* [Text]:
The Eight Things Women Apparently Don't Know About Baby Making

You may be surprised how in the dark women are about the birds and the bees

So where do babies come from? According to a recent online survey conducted by Yale University, numerous women across the country aren’t quite sure of the basics.

Out of the 1,000 women (who were between the ages of 18 and 40) surveyed online, a number of them had the mistaken beliefs about the following concepts:

50 percent of the women believed having sex more than once a day would increase their chances of conceiving. (It doesn’t.)

More than one-third believed certain sexual positions would also increase their chances of becoming pregnant. (It doesn’t.)

About 20 percent had no idea that age causes a challenge when it comes to getting pregnant. (Sadly, it can.)

30 percent were oblivious to the fact that a sexually transmitted disease can hinder fertility. (Really, ladies?)

20 percent were unaware that obesity could also negatively affect fertility. (Yes, another downfall to obesity.)

40 percent had no clue that ovulation takes place 14 days before the next period. (Always has, always will.)

And, 40 percent of the women surveyed where under the impression that women continue to make new eggs during their fertile years. (Our supply was determined the day we came into this world.)

The only positive untruth study experts discovered as a result of this survey — women overestimated their risk of infertility. (40 percent of the women worried about having this problem while “just” 10 percent of the population suffers from it.)

“This was a highly concerning finding, that in a country such as United States, and in a population which is Internet savvy, a significant proportion of women are really not aware of the basics,” said study researcher Dr. Lubna Pal, associate professor of Obstetrics, Gynecology, and Reproductive Sciences at Yale University, as reported by LiveScience.

In this day and age, these misconceptions (no pun intended) are quite surprising. One the one hand, thanks to our access to everything 24/7, we seem to be inundated with information. And yet, we are so uninformed. The take-home lessons from this Yale study: 1) Do research, 2) ask questions, and 3) don’t believe everything you read, especially online…except for this article.

* [Records]:
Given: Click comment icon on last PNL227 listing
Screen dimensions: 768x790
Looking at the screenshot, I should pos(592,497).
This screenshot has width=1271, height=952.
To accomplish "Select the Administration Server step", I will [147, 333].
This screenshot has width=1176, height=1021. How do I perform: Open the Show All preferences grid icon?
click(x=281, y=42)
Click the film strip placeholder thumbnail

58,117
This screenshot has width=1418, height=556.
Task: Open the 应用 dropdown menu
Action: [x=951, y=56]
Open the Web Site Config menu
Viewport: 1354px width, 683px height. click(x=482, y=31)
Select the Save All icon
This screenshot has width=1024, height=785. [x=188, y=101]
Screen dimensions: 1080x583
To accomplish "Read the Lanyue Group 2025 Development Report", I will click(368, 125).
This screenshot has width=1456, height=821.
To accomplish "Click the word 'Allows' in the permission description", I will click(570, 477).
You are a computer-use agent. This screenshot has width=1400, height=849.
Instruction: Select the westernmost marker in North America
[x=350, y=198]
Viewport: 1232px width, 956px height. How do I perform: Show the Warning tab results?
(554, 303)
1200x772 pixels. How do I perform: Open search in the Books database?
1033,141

* [To do]:
(A) Using the article on the Yale fertility survey, answer each question below.
(i) How many women took part in the survey, and what was their age range?
(ii) What share of the surveyed women worried about infertility, and what share of the population actually has it?
(iii) Who is the study researcher quoted in the article, and what is her position?
(B) For each statement below, decide whether it agrees with the article on the Yale fertility survey, and quote the words that settle it.
(i) Half of the surveyed women thought that having sex more than once a day would raise their chances of conceiving.
(ii) Yale University carried out the survey by telephone.
(iii) Ovulation takes place 10 days before the next period.

* [Answers]:
(A)
(i) 1,000 women, between the ages of 18 and 40.
(ii) 40 percent worried about it; 10 percent of the population suffers from it.
(iii) Dr. Lubna Pal, associate professor of Obstetrics, Gynecology, and Reproductive Sciences at Yale University.

(B)
(i) Yes: "50 percent of the women believed having sex more than once a day would increase their chances of conceiving."
(ii) No: "a recent online survey conducted by Yale University"
(iii) No: "ovulation takes place 14 days before the next period"